PROBLEM TO SOLVE:
Beginning at the line that mentions "Viewport: 939px width, 475px height.", retype the rest of the records below exactly. Pictures are not part of the copy.

RECORDS SHOWN:
- - - - -
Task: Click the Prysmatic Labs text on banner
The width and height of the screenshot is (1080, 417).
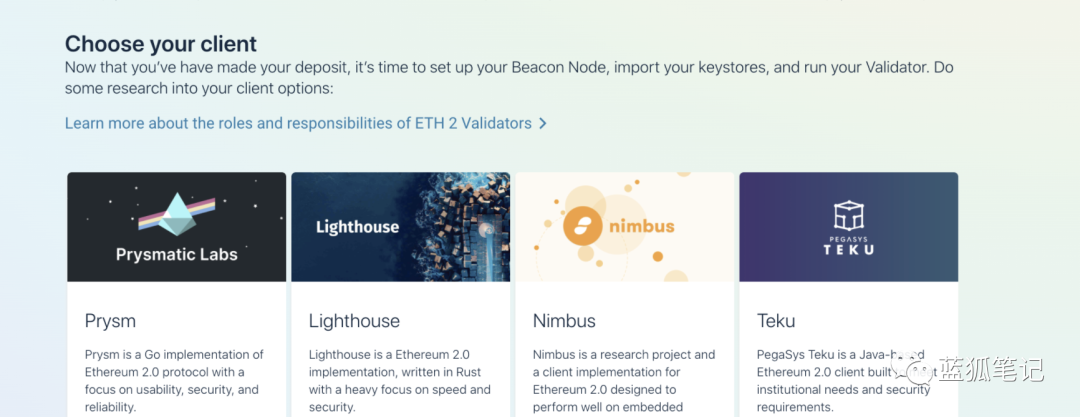Action: 176,254
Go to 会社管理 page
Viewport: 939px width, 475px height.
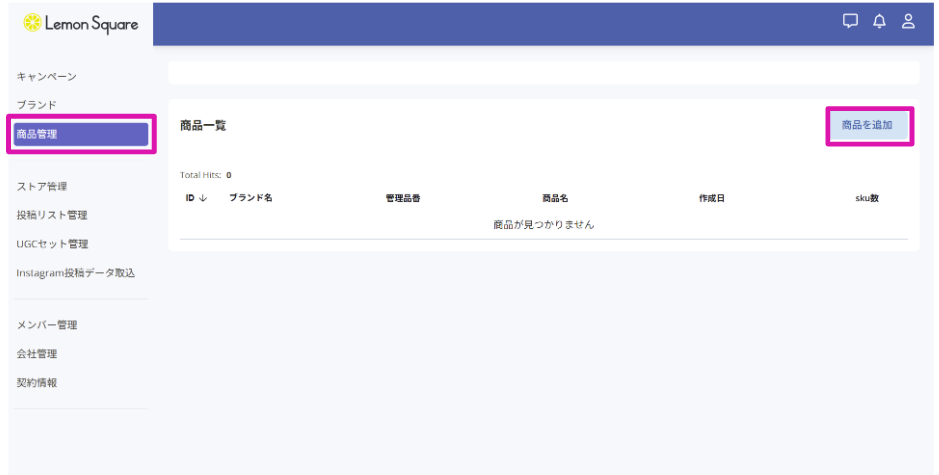pyautogui.click(x=37, y=354)
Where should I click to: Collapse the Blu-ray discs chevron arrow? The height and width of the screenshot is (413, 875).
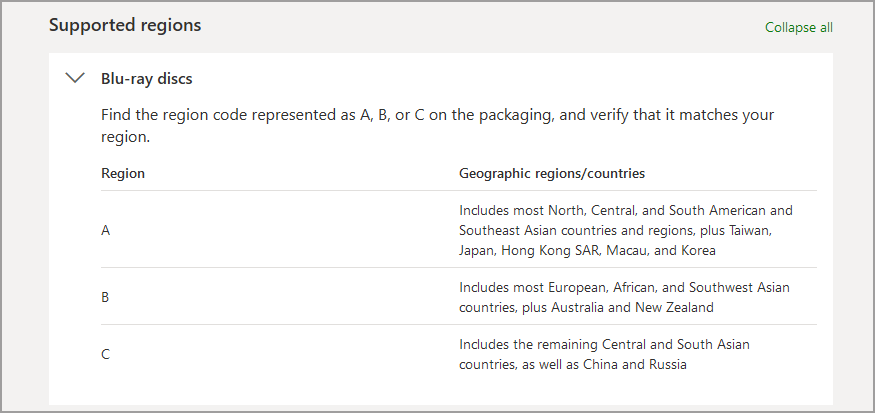click(x=75, y=78)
- - - - -
ANSWER SPACE:
Viewport: 939px width, 475px height.
pyautogui.click(x=37, y=354)
Where should I click to: Collapse the Blu-ray discs chevron arrow? The height and width of the screenshot is (413, 875).
click(x=75, y=78)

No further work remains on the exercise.